# Crying puppy



## Pepper (Jan 27, 2008)

2 questions 
I've had puppies before but do not remember the answers to my questions...heh...

1.) Approx. how long can a 4 month old puppy hold their bladder? Is 2 hours too much? 

2.) How long does it take a puppy to stop crying when left alone? I've started getting my puppy used to being left alone, working from 5 minutes up to 1 1/2 hours, with kongs and bones and such in her kennel, but she still screams the entire time, even if I made her dog tired, she wakes right up and starts screaming once she notices I'm gone. And this puppy can howl up a storm...

She won't be left alone for huge amounts of time, max being like 2 1/2 hours probably, but we don't have a little room for her to be in, so she has to be in her crate so I don't want her in there long enough to have an accident. I have a large puppy pen, but she's mastiff/boxer so she can get over it....T_T

So far she's been left alone for at least 1 1/2 hours with no accidents in her crate, just screaming...

Thanks for any and all answers


----------



## skelaki (Nov 9, 2006)

1. No, at 4 months of age she should be able to hold it 2 hours with no trouble (unless she has a UTI or something)

2. I would set her up by pretending to leave and when she starts "screaming" rush back into the room and throw something (car keys are good) at the crate. You don't want to hit the crate but just want to hit the floor so that it startles her quiet. Then praise her for being quiet and try again. And remember to never let her out until she is quiet.


----------



## scropper (May 26, 2009)

wow i've never heard of coming back into the room and making a startling noise while your puppy is whining. usually we just ignore or tell the puppy to "lay down" or "quiet".


----------



## TooneyDogs (Aug 6, 2007)

The crying and screaming is done out of fear....fear of being abandoned and alone.
You have two methods to choose from: totally ignore it (she will eventually learn) or, give her the confidence to be on her own.

I use the confidence method. The crate is close and within sight at first. Praise for quiet and calmness. Then, the crate is moved further away but, still within sight. Eventually, we move it out of view but, still in the same room and then to another room.
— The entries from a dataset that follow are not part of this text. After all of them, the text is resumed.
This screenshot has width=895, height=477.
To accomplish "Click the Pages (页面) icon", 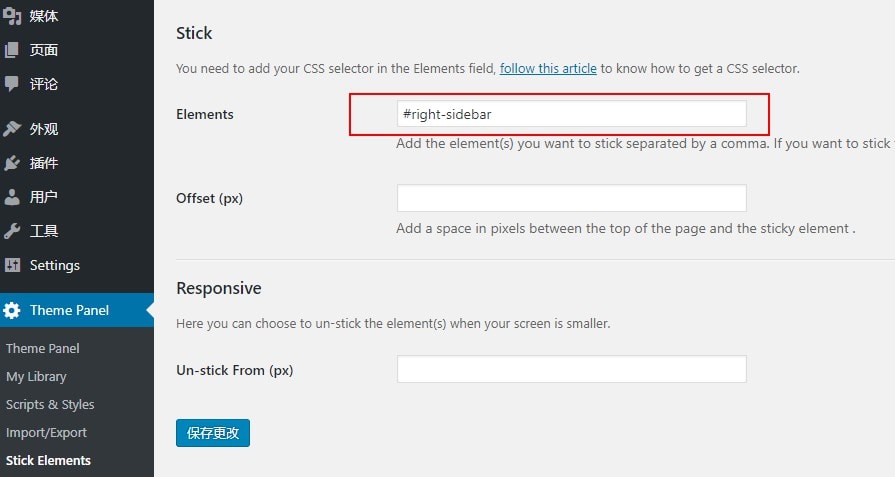I will click(x=12, y=50).
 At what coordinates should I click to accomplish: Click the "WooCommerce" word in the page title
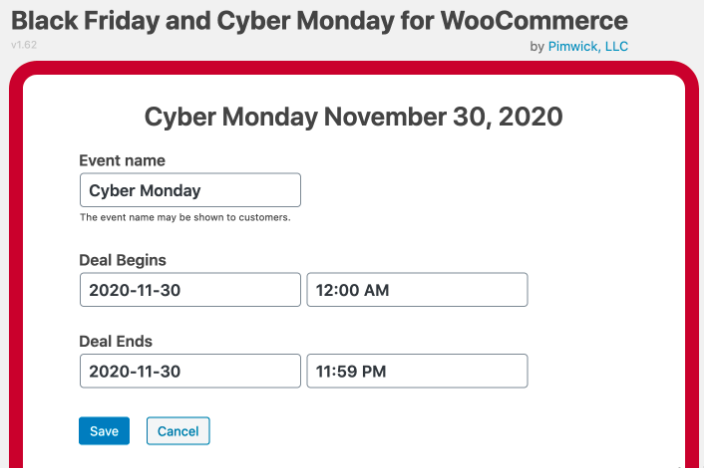534,21
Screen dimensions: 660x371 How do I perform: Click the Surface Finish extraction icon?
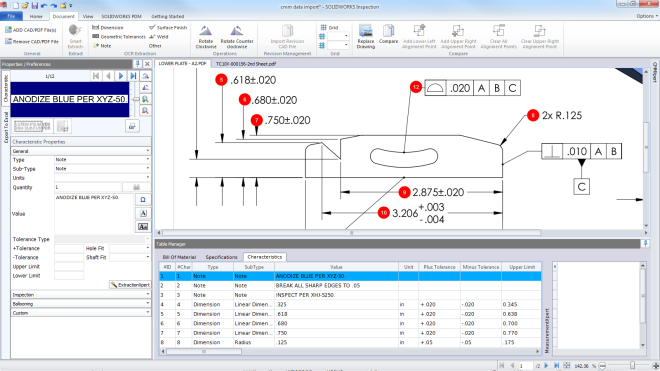click(x=152, y=27)
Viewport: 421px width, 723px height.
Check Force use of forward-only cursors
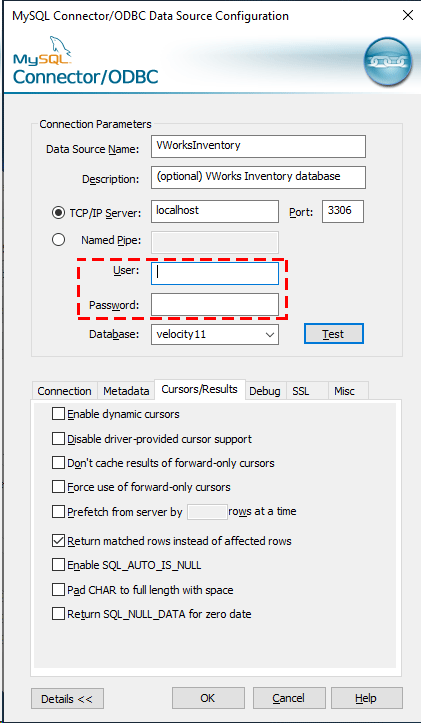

In the meantime, she gets really good things to occupy her while in the crate....Kongs with peanut butter, large soup bones, toys....learning that being 'alone' is OK. The occassional cyring is ignored...no attention for that crying unless you suspect that the puppy needs to go potty.....that's the tricky part of crating.


----------



## scropper (May 26, 2009)

when i stated that i just ignore my puppy's whining... i didn't mean all the time. i sort of did was tooney stated (the confident method). now if she whines i know it's because she has to potty.


----------



## Davidjames (Jun 29, 2009)

Check out this Blog Talk Radio episode about excessive barking. Hope this helps.
http://www.blogtalkradio.com/davido


----------



## BEX&NYX (Aug 4, 2009)

With my first dog we were having separation anxiety issues. She would cry in her crate the whole time I was gone. I would put her in her crate, be with her for a few minutes then walk out the door. When I heard her start to whine I would throw something rattly and noisy at the doorstep. She'd hear it and stop whining. It took several tries, but eventually she stopped crying in her crate. 

I'm not sure of the dog psychology behind that but it worked. Maybe I was letting her know that even though she couldn't see me I was still present and she was protected.

Anyone have other thoughts of why that worked, or why it may not work?


----------



## TooneyDogs (Aug 6, 2007)

BEX&NYX said:


> Anyone have other thoughts of why that worked, or why it may not work?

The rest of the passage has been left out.